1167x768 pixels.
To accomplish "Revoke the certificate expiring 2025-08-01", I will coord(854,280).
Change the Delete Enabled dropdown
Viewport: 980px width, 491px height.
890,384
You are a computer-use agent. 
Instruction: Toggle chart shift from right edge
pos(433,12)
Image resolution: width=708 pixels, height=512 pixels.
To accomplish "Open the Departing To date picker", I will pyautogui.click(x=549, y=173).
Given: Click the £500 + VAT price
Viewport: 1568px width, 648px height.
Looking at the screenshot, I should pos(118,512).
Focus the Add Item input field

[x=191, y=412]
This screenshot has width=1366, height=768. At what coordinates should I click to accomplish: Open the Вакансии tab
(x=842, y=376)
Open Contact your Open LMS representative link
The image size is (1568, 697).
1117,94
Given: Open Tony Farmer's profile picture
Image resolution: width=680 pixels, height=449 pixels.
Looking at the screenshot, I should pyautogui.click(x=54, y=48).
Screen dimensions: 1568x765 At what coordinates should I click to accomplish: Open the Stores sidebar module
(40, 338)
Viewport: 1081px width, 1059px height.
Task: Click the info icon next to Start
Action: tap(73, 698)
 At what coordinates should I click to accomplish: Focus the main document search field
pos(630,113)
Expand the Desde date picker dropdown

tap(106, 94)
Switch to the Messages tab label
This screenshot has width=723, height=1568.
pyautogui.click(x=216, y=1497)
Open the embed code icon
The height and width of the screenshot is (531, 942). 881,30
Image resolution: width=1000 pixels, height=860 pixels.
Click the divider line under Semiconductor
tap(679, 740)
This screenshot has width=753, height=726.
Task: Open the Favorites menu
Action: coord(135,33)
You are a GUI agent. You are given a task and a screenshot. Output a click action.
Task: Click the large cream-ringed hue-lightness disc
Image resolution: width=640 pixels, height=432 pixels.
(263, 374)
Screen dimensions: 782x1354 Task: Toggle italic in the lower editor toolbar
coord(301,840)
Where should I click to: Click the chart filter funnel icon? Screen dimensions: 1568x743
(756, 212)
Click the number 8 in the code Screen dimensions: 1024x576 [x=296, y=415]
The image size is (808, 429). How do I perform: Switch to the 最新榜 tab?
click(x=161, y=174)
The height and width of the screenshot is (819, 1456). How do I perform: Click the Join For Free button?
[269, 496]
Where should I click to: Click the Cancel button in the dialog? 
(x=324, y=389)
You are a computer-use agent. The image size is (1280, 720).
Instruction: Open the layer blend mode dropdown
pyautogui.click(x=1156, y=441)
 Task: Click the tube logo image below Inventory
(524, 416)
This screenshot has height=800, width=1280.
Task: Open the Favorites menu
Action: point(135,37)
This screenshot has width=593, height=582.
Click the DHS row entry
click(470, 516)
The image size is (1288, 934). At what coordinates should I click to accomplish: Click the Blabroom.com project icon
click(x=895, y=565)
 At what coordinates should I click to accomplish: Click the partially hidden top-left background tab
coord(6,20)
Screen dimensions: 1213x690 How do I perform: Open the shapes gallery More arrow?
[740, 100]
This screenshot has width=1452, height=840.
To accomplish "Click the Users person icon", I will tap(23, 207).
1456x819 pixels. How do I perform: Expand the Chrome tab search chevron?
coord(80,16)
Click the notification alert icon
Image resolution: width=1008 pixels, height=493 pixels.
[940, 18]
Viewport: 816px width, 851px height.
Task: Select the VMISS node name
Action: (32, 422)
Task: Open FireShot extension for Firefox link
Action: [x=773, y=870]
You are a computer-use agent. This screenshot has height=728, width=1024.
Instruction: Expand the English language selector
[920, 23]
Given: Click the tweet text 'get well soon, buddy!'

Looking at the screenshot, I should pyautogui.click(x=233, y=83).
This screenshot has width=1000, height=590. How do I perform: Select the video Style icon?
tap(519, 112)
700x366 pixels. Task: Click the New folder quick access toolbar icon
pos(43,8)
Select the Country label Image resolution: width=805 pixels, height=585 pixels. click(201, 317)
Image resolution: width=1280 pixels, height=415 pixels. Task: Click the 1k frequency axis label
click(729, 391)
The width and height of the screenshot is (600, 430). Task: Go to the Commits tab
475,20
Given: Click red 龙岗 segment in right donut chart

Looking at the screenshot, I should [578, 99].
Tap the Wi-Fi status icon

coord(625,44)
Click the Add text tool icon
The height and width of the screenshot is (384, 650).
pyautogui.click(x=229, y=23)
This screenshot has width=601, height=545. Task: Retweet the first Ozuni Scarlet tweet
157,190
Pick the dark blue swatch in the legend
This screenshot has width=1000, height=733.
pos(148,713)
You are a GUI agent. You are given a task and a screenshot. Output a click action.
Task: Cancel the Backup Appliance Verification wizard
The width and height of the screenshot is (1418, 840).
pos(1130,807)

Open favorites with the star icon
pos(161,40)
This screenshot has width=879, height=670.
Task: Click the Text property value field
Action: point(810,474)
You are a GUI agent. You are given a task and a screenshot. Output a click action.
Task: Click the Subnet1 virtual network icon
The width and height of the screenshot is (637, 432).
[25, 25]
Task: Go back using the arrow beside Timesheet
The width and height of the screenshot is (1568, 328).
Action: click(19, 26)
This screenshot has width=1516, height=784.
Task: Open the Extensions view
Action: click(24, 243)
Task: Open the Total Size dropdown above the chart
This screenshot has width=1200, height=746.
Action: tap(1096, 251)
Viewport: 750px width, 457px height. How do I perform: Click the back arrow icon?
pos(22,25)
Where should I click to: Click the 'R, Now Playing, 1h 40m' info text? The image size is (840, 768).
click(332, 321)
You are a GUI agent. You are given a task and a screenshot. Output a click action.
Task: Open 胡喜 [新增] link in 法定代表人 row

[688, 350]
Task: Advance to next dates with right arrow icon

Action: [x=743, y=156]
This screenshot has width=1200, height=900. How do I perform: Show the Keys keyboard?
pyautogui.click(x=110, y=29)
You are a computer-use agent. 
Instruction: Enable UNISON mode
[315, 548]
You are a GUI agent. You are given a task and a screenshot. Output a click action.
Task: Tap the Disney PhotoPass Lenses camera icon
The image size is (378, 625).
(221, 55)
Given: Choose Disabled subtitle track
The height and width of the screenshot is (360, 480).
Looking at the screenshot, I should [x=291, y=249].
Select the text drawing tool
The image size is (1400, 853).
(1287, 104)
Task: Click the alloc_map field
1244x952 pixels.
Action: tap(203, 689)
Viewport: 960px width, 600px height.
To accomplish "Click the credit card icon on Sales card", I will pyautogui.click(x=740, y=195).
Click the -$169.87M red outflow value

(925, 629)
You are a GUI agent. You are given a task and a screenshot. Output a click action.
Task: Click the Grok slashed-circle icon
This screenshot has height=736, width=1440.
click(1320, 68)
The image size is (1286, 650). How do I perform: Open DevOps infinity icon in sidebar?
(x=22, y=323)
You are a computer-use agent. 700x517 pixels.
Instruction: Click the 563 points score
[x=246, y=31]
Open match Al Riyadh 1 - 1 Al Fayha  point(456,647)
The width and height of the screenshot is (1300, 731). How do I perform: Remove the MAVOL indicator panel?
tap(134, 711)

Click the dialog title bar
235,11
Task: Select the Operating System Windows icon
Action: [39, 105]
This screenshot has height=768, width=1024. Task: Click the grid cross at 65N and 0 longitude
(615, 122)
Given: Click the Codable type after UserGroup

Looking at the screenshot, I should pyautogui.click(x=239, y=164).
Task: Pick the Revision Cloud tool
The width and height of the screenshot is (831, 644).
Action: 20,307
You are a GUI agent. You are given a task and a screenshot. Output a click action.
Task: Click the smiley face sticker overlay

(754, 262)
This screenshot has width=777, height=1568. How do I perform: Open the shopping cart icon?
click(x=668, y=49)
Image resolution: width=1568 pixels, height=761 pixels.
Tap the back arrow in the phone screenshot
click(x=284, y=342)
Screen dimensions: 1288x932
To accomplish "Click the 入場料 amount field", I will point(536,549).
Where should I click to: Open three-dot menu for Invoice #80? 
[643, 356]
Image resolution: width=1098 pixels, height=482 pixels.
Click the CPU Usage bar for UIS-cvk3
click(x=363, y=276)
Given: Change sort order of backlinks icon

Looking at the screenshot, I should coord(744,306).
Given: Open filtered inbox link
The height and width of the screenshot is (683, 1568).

--

▶ _WHAT TO DO_
Return only the part of the records above that opens with the line containing "The height and width of the screenshot is (360, 480)." and closes with the line containing "Viewport: 960px width, 600px height.", ends included.

▶ _TASK ANSWER_
The height and width of the screenshot is (360, 480).
Looking at the screenshot, I should [x=291, y=249].
Select the text drawing tool
The image size is (1400, 853).
(1287, 104)
Task: Click the alloc_map field
1244x952 pixels.
Action: tap(203, 689)
Viewport: 960px width, 600px height.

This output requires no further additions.